2-ethylhexanal

Administrative data

Description of key information

Repeated dose toxicity: 
oral: no valid data available
dermal: no data available
inhalation: NOAEC: 0.54 mg/L air for systemic toxicity; NOEC: 0.14 mg/L air for peroxisome proliferation

Key value for chemical safety assessment

Repeated dose toxicity: inhalation - systemic effects

Endpoint conclusion

Dose descriptor:

NOAEC

540 mg/m³

Additional information

Oral:

No valid data for the evaluation of the oral repeated dose toxicity available.

 

Dermal:

No valid data for the evaluation of the dermal repeated dose toxicity available.

 

Inhalation:

An inhalation repeated dose study was performed according to OECD TG 412 (BIBRA, 1997; Val. 2). Animals were exposed to 0.134, 0.536 and 1.34 mg/L air for 6 h/day on 5 days/week for 28 days. Treatment-related clinical findings were limited to transient porphyrin accumulation in the eyes in the high dose group. In the high dose group reduced body weights were observed in females on days 17 and 28, and in males of the same group over the duration of the study. A decreased percentage of lymphocytes and an increased percentage of neutrophils were observed in males and females in the high dose group. The clinical chemistry examinations of serum revealed decreased levels of fasting glucose and plasma cholesterol and increased levels of triglycerides in rats of the high dose group. Plasma alkaline phosphatase activity was increased in all treated groups. Gross examination at necropsy did not reveal any changes attributable to 2-ethylhexanal. Animals in the high dose group showed decreased thymus weight and increased weight of testes, heart (males), liver and lungs. The adrenal gland weights were increased in high dose males, and showed a dose-dependent increase in all treated groups of females. The mid- and high-dose groups of females showed dose-related increases in kidney weights, and this was also seen in males of the high dose group.

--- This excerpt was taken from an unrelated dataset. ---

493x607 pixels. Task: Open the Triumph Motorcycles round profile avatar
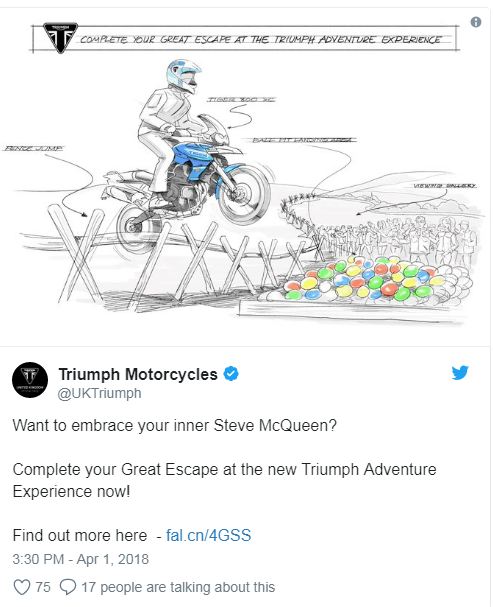(30, 380)
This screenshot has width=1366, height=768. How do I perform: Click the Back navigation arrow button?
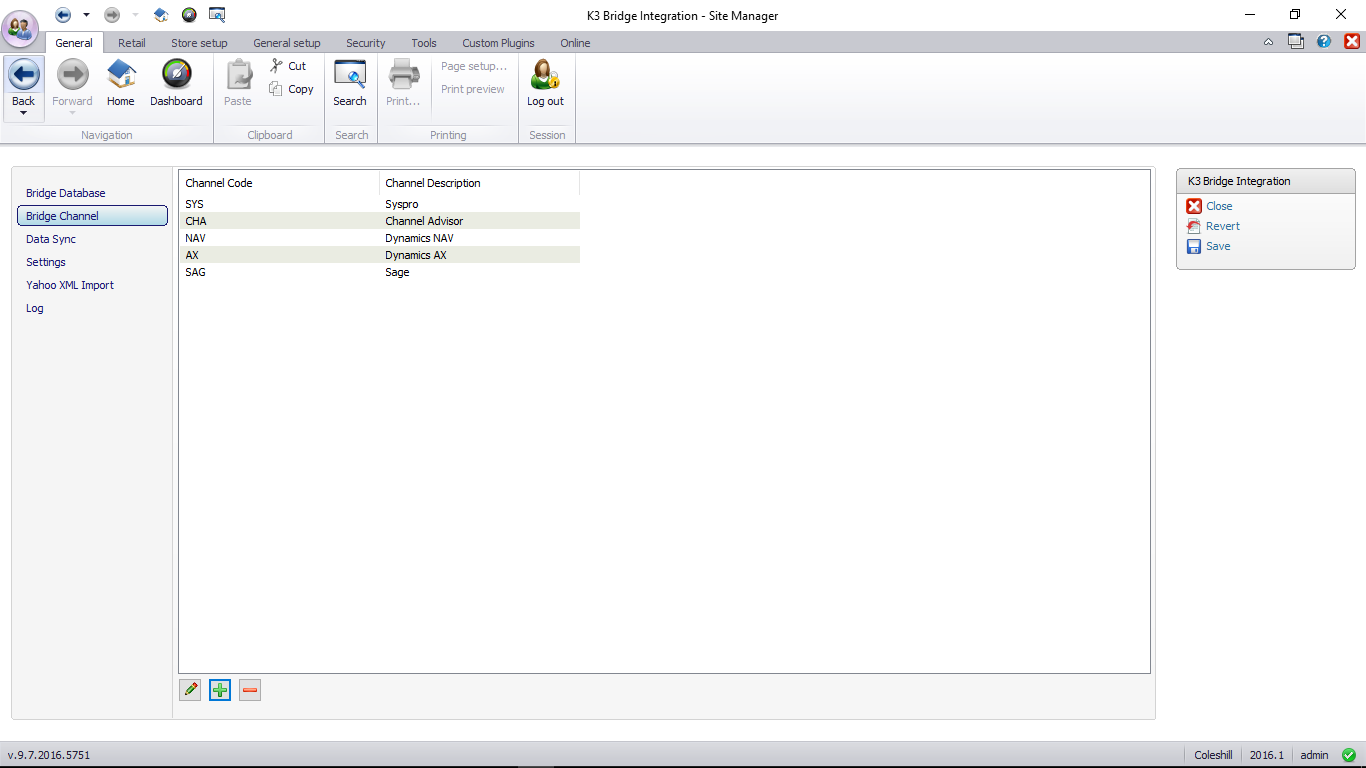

Electron microscopic and biochemical investigations were also conducted to investigate the induction of peroxisome proliferation in the rat liver. Although 2-ethylhexanal appeared to have the potential to induce small changes in peroxisomal and microsomal fatty acid oxidizing enzymes in the liver, the effects are much less marked than those produced by di(2- ethylhexyl)phthalate (DEHP, the concurrent positive control).

 

Justification for classification or non-classification

No classification according to repeated dose toxicity studies.

A NOAEC for overall effects/systemic toxicity of 102.2 ppm/0.54 mg/L air can be derived. The exposure of rats to 2-ethylhexanal produced small effects on relative liver weight at 25.5 ppm/0.14 mg/L air and on the markers of hepatic peroxisome proliferation measured, this dose can be used as a NOEC for peroxisome proliferation.